Fantôme derrière toi - Chapitre 13

Chapitre 13

« Ya Chaolan t'a laissé partir, tu es donc en sécurité maintenant. » Zheng Zhihao termina de ranger ses affaires et se dirigea vers la porte. « Reste à l'intérieur. »

«

Alors…

» Li Hong se serra les bras, en proie à un profond malaise. Elle ne comprenait pas pourquoi elle avait si peur, que ce soit à l’idée d’aller dans cette cabane isolée ou de rester seule à la maison. À cet instant précis, elle espérait seulement que Zheng Zhihao resterait avec elle et qu’ils pourraient régler ces problèmes demain.

Mais la situation a changé. Ce n'est plus Li Hong qui est troublé par la marque, mais Zheng Zhihao. Il aurait pu l'ignorer complètement. Si elle n'avait pas été sur le point d'être démasquée, il ne se serait probablement pas empressé de conclure un accord avec Ya Chaolan.

«

D’accord, vas-y et reviens vite, fais attention

», dit Li Hong en retirant l’amulette qu’elle portait sur sa poitrine. «

Garde celle-ci, je n’en ai plus besoin.

»

Zheng Zhihao accepta l'amulette en silence, sourit, dévoilant des dents blanches, puis quitta la pièce. Une fois la porte refermée, Li Hong n'entendit plus aucun de ses pas.

*************************

En attendant Zheng Zhihao, allongée sur le lit, Li Hong ne restait pas inactive. Malgré l'heure matinale, elle n'avait pas sommeil. Elle se remémorait soigneusement les détails importants de son rêve, tout en croquant à la hâte la scène de forêt qu'elle avait vue dans son carnet. Cela pourrait peut-être l'aider à retrouver le lieu de sépulture. Elle se plaignit de l'inconfort lié au dessin au stylo et se promit que la prochaine fois qu'elle sortirait, elle emporterait sans faute son matériel de dessin.

Lorsqu'elle releva les yeux, elle fut surprise de voir quelqu'un devant elle, ce qui fit sursauter Li Hong hors du lit. Cependant, lorsqu'elle reconnut Li Li, elle se détendit.

« Que fais-tu ici ? Tu n'es pas encore rentrée à Pékin ? » Li Hong regarda Li Li et demanda, perplexe : « Tu m'as fait une peur bleue. »

Li Li, vêtue seulement d'une chemise de nuit, se tenait silencieuse devant son lit, la main gauche pendante et la main droite derrière le dos. Son visage était impassible, ses yeux fixés sur Li Hong, un regard totalement différent de son expression habituelle, qui glaçait le sang.

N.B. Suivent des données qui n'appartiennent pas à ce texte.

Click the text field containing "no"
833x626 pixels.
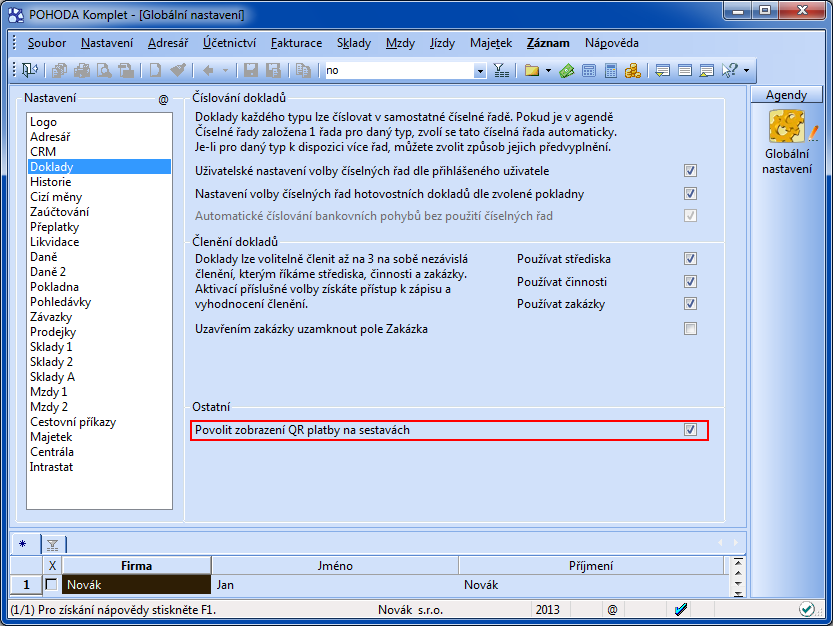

« Qu'est-ce qui te prend ? » demanda Li Hong en s'approchant de Li Li. « Comment savais-tu que j'étais là ? Dis quelque chose ! »

Soudain, Li Hong perçut une forte odeur métallique de sang, mais elle ne semblait pas réelle ; c'était comme si elle n'existait que dans son esprit. Li Hong s'arrêta, stupéfaite, réalisant que Li Li n'était plus la même. Quelque chose avait dû lui arriver. Son apparence silencieuse et fantomatique, en pleine nuit, ne pouvait pas être simplement due à l'insomnie. Elle regarda de nouveau Li Li et remarqua soudain que le changement radical de son comportement provenait de ses yeux : le blanc de ses yeux avait disparu ; ses pupilles étaient entièrement noires…

44. Journal (2)

L'apparition soudaine de Li Li laissa Li Hong complètement désemparée. Mais en plongeant son regard dans ses yeux terrifiants, Li Hong comprit que ce n'était plus la Li Li habituelle. Les mots prononcés par Zheng Zhihao dans l'obscurité lui revinrent en mémoire : « C'est fini, il est trop tard. » Un malaise la fit trembler de la tête aux pieds. Ya Chaolan avait-il fait quelque chose à Li Li ?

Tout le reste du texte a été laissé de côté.